[Start]

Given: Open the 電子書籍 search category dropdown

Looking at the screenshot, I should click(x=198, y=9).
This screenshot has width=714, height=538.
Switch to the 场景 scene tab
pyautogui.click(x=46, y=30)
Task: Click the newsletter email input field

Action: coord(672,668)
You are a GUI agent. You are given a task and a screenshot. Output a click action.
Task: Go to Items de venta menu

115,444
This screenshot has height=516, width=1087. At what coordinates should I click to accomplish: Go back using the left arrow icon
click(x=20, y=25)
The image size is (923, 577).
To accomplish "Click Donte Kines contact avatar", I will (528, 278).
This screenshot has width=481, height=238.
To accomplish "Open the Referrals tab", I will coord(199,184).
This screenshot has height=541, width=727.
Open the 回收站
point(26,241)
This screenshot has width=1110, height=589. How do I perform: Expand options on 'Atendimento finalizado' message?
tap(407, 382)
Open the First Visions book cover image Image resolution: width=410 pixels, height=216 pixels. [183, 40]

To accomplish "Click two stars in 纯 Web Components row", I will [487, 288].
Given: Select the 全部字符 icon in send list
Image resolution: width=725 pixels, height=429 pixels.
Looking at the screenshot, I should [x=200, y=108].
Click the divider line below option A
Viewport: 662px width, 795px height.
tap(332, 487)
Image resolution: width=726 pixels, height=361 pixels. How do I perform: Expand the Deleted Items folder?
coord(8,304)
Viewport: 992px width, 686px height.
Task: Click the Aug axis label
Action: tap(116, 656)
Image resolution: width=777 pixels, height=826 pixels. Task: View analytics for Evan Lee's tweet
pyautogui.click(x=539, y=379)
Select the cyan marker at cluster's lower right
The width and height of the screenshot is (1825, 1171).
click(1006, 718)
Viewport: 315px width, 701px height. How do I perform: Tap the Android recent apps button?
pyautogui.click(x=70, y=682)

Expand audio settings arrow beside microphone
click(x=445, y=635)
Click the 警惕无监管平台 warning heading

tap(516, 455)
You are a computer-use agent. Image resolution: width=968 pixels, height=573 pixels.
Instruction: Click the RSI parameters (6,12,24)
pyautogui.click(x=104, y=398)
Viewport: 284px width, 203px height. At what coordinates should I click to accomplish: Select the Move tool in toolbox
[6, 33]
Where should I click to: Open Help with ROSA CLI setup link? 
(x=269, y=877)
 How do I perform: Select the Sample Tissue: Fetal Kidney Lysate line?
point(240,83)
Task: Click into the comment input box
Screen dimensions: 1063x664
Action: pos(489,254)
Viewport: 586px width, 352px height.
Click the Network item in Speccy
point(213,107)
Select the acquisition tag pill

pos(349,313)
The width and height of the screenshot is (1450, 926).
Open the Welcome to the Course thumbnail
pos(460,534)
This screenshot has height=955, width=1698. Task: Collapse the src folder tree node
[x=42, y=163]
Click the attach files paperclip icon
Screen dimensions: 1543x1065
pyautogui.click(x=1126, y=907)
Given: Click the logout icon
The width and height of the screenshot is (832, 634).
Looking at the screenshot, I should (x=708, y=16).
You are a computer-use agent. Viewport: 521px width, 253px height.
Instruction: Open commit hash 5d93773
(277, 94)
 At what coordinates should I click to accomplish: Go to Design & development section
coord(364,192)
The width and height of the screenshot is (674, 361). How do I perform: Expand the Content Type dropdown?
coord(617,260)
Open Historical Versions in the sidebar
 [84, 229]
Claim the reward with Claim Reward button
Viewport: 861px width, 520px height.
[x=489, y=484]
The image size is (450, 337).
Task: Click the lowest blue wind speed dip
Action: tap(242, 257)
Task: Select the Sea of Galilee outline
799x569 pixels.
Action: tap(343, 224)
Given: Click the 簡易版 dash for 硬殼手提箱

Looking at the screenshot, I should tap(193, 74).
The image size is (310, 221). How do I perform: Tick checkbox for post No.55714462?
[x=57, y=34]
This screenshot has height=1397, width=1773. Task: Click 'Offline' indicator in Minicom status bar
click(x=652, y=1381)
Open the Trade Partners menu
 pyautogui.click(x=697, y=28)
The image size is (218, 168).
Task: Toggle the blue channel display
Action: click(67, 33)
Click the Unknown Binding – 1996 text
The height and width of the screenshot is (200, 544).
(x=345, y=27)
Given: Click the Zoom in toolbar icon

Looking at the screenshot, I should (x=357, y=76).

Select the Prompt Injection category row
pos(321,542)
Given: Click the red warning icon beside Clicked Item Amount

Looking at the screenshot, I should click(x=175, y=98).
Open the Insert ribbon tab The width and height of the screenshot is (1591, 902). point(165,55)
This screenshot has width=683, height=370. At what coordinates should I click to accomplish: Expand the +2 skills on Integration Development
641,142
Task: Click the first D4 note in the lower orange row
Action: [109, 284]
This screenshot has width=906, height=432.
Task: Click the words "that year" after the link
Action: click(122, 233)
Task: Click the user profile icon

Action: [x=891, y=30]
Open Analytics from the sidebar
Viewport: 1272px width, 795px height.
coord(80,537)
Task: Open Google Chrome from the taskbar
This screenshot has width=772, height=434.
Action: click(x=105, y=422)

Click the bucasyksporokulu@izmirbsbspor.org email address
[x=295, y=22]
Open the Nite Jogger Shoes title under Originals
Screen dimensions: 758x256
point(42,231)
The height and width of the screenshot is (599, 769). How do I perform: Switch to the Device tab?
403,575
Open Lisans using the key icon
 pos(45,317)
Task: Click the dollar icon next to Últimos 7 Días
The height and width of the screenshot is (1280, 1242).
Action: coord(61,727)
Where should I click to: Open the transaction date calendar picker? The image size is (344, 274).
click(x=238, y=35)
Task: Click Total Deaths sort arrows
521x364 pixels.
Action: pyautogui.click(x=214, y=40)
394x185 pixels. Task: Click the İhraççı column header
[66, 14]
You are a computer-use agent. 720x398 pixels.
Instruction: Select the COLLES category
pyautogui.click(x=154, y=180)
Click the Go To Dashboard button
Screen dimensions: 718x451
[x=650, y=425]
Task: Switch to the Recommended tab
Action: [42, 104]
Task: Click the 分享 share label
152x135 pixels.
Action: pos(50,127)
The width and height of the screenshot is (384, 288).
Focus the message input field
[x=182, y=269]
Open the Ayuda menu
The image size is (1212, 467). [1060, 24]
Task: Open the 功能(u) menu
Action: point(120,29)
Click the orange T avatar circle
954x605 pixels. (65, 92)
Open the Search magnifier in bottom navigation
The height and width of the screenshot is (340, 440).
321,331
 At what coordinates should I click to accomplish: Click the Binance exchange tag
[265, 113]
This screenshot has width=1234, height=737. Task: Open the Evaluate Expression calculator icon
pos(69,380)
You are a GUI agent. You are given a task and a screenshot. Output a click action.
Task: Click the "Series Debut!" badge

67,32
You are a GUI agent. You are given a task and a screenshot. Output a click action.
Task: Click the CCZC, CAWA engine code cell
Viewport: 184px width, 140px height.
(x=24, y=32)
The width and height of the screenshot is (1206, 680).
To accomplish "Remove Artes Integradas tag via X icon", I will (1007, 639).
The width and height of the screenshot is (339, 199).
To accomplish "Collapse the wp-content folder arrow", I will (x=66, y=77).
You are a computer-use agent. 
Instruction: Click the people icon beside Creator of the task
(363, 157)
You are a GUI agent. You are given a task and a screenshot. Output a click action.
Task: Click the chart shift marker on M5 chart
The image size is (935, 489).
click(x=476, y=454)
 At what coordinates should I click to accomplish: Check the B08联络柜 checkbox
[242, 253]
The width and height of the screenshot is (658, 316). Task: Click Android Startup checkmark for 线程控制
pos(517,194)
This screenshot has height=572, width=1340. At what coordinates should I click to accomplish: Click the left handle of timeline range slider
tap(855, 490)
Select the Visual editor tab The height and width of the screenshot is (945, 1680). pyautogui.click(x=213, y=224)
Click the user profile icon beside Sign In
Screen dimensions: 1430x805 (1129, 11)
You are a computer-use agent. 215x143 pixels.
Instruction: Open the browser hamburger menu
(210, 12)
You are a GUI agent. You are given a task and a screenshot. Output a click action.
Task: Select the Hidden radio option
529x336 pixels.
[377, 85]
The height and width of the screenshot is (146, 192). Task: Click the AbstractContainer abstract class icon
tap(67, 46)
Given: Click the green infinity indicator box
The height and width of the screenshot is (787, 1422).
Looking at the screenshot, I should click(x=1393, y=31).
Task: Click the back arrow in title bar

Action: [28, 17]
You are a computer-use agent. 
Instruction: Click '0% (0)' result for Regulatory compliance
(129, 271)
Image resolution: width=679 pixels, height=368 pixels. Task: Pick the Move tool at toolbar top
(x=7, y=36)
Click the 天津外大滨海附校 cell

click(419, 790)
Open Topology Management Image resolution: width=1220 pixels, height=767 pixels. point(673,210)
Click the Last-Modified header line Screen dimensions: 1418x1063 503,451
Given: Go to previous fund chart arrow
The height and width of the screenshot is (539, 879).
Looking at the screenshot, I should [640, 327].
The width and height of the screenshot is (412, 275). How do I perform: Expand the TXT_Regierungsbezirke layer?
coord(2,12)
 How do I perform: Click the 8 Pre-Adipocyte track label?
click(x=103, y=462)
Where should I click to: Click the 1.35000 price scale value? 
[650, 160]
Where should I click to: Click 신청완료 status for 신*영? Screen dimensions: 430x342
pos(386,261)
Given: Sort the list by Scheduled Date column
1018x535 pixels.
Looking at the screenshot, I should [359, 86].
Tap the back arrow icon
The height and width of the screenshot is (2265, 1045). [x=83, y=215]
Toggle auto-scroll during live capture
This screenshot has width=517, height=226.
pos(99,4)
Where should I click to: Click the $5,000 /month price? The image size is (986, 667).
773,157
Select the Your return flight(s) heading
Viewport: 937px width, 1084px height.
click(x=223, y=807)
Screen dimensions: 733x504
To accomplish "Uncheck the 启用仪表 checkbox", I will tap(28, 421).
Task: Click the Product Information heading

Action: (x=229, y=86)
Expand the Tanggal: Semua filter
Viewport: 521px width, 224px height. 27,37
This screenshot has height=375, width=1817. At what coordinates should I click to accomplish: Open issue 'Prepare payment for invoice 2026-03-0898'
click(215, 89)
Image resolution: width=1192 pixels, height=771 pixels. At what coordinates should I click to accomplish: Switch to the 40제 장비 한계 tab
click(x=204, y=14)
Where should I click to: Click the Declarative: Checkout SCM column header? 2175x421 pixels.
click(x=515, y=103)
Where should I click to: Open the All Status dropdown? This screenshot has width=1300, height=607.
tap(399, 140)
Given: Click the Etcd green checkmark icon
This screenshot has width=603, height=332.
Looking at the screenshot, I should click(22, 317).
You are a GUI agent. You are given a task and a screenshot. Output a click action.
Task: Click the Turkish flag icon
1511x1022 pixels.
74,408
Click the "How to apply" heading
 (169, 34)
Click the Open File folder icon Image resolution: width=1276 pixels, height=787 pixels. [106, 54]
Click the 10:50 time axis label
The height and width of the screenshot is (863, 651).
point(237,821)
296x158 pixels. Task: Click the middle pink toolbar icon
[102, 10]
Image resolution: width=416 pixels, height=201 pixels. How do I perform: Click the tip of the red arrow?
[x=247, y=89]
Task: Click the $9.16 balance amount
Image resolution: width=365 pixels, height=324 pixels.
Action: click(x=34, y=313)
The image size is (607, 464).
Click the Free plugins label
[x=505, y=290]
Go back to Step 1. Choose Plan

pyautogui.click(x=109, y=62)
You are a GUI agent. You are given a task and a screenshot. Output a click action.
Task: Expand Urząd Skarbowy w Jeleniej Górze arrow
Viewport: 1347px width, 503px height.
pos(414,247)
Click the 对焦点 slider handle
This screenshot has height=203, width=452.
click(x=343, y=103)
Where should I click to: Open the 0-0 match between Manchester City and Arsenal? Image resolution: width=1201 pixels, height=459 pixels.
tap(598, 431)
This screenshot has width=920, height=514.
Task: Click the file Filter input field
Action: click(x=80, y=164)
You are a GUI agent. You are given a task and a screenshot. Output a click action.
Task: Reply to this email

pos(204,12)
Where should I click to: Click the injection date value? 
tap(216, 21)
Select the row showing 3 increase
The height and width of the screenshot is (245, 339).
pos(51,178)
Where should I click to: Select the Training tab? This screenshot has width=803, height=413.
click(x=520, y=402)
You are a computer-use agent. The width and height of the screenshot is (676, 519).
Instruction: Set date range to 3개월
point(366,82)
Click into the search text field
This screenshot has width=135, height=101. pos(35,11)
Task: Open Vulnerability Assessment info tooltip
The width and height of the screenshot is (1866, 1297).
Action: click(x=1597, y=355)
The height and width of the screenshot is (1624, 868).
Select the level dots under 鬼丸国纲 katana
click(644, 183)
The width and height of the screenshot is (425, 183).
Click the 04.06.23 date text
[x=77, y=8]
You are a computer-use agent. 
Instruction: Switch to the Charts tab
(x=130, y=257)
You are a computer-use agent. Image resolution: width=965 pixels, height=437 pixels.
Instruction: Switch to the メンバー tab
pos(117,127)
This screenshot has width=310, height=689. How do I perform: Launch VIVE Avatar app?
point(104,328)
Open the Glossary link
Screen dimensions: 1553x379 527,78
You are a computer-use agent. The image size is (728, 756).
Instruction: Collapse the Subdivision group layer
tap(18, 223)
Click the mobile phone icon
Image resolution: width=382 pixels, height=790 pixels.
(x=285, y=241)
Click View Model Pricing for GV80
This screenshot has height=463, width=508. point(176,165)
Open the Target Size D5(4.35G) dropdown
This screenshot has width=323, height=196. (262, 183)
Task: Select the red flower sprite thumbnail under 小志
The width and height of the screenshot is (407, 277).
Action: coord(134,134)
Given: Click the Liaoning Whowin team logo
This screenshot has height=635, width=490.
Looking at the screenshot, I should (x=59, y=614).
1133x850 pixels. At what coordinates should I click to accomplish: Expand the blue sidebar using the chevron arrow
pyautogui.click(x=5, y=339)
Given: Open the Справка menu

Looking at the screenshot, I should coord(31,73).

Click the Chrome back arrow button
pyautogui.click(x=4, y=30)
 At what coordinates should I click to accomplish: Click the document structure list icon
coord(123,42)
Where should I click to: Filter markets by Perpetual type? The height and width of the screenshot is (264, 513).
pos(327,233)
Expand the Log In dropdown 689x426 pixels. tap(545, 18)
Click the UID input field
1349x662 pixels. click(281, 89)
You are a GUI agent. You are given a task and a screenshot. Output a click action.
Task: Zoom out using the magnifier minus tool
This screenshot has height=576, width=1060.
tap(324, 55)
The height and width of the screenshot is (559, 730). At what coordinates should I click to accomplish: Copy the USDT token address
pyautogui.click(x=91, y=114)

[End]

Which lines of the data above contain the word "folder"? List each one in full.

◆ IN RESPONSE
Image resolution: width=726 pixels, height=361 pixels. How do I perform: Expand the Deleted Items folder?
This screenshot has height=955, width=1698. Task: Collapse the src folder tree node
To accomplish "Collapse the wp-content folder arrow", I will (x=66, y=77).
Click the Open File folder icon Image resolution: width=1276 pixels, height=787 pixels. [106, 54]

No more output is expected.